MATLAB: Reinforcement Learning Noise Model Mean Attraction Constant

noise modelreinforcement learningReinforcement Learning Toolbox

What does the mean attraction constant do? How can I tune it properly to promote exploration and learning? I can't seem to get the logic behind it.
With a sample time of 2, when I set it to 1 I get very noisy outputs.
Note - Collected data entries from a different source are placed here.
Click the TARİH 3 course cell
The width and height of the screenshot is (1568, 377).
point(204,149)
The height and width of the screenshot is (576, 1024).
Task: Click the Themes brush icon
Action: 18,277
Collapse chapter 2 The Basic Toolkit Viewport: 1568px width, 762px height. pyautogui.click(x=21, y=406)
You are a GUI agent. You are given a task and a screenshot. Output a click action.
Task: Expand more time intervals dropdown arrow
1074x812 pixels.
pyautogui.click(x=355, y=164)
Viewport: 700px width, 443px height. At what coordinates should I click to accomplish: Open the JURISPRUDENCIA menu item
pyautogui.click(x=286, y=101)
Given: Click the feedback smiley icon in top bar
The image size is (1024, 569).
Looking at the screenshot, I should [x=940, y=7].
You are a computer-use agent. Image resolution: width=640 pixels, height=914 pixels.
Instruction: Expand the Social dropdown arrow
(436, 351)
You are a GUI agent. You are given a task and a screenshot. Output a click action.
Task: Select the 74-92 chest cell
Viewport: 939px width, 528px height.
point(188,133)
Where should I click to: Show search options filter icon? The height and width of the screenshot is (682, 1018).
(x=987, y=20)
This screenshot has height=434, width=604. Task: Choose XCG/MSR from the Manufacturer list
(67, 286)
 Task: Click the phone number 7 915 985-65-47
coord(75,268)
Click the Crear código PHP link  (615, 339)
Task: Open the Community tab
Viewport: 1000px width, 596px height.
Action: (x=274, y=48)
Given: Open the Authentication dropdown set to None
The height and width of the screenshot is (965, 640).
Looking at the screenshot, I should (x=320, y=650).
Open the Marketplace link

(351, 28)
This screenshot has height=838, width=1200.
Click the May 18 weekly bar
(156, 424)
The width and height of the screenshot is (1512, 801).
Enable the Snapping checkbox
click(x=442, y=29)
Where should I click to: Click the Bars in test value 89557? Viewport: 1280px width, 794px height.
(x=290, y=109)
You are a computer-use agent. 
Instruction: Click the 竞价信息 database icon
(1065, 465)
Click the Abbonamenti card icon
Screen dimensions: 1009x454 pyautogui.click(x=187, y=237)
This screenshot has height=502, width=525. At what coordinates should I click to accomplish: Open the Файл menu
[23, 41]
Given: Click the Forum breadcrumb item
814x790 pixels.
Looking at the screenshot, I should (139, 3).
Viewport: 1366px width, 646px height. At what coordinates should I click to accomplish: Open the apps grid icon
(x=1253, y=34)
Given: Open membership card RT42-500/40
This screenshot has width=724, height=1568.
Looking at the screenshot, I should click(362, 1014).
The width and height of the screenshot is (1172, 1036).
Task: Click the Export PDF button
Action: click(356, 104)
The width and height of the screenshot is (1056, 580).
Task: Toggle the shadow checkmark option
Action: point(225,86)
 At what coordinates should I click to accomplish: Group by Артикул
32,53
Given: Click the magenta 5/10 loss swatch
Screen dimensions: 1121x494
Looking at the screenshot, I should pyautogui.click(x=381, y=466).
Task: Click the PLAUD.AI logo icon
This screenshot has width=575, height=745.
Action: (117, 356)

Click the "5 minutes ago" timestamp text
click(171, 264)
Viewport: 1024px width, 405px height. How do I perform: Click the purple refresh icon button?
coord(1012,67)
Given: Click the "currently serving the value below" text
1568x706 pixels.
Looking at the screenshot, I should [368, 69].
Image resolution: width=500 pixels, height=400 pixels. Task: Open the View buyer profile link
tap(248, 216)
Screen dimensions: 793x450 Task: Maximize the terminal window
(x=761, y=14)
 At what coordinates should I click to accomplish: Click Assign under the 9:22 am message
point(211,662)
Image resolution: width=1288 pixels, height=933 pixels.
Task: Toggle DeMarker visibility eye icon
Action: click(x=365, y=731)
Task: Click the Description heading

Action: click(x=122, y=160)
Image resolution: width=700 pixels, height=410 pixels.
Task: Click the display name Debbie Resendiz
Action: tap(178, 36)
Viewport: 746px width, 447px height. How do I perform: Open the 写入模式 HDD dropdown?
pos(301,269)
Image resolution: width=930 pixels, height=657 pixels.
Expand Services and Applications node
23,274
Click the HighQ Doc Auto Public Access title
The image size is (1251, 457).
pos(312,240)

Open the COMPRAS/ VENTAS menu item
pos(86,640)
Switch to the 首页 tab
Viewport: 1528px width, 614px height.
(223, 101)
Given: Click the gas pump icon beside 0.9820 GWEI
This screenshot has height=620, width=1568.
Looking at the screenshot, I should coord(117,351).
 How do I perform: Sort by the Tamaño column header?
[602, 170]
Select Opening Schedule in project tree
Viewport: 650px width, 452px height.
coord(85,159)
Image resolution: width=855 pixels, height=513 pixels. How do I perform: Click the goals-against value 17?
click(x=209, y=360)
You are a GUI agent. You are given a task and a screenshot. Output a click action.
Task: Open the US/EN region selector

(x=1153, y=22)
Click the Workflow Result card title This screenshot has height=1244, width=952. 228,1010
In the following graphs, rpm and valve%opening are the agents outputs and they are already scaled by a scaling layer.
When I set it to 0.05, then it seems like the noise model is not doing much explorations.
I also noticed that by applying the abs(1 – MeanAttractionConstant.*SampleTime) formula,
When sample time is 2 and the MAC is 1, the formula gives 1.
When sample time is 2 and the MAC is 0.05, the formula gives 0.9.
How does this relate to how fast the noise converge to the mean?
Thank you very much.

Best Answer

Assuming you are using DDPG, there is some information on the noise model here. I wouldn't worry too much about the mean attraction constant. The value of variance, variancedecayrate and variancemin play a much bigger role on 1) how much noise is added to the agent output and 2) for how long. If you want less noise to be added, reduce the variance value. If you want to explore for longer time, reduce the decay rate and set variancemin to a larger value.